• [EXERCISE]: Pictures are not part of the copy. Write out exactly the lines from the line with "You are a computer-use" through the end of the entries below.

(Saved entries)
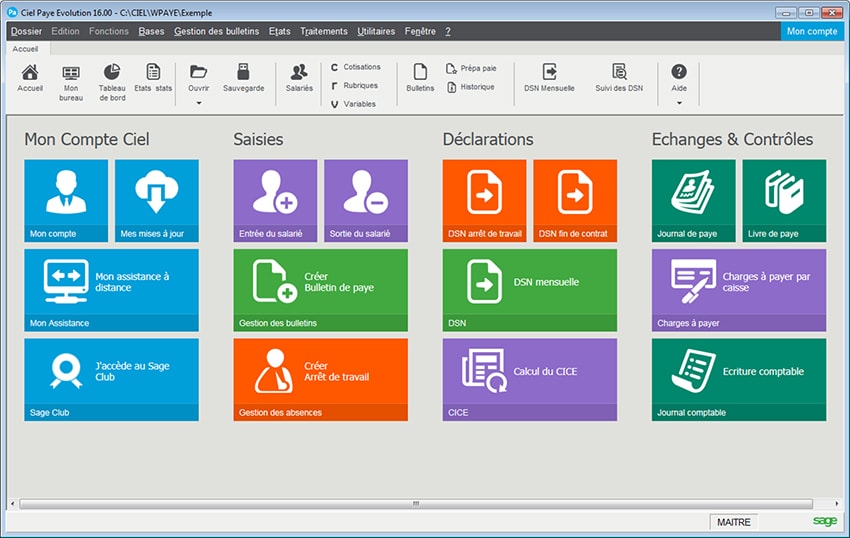Open the Traitements menu
This screenshot has height=538, width=850.
pyautogui.click(x=324, y=31)
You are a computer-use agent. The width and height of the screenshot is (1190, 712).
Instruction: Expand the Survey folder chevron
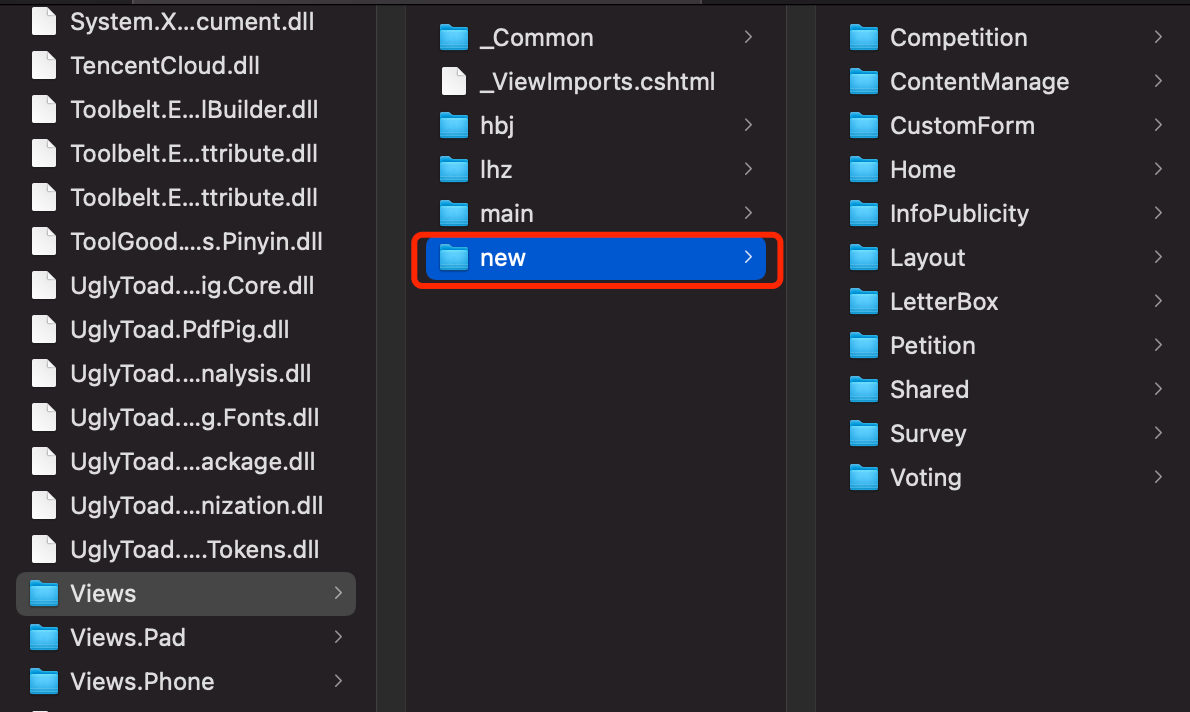[x=1158, y=433]
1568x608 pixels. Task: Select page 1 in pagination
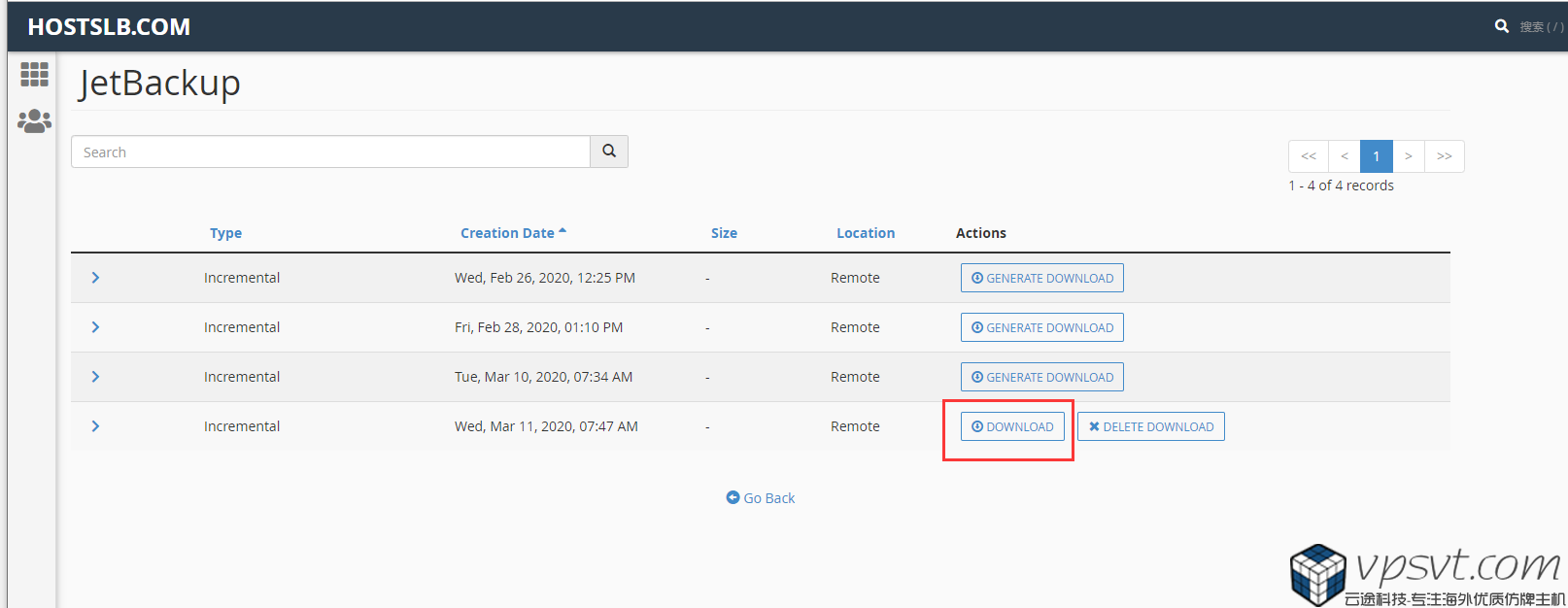(1376, 156)
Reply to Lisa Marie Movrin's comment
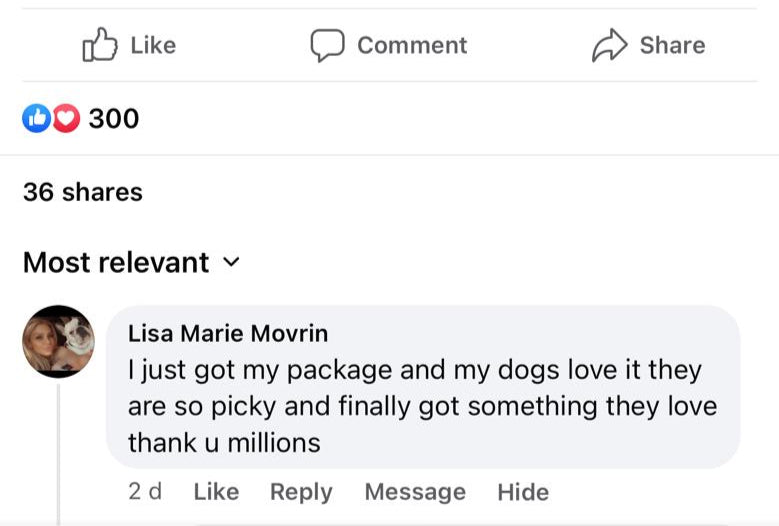This screenshot has width=779, height=526. tap(301, 492)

• [WRITTEN RESPONSE]:
You are a computer-use agent. The width and height of the screenshot is (1190, 712).
Instruction: Expand the Survey folder chevron
[x=1158, y=433]
1568x608 pixels. Task: Select page 1 in pagination
(1376, 156)
Reply to Lisa Marie Movrin's comment
This screenshot has width=779, height=526. tap(301, 492)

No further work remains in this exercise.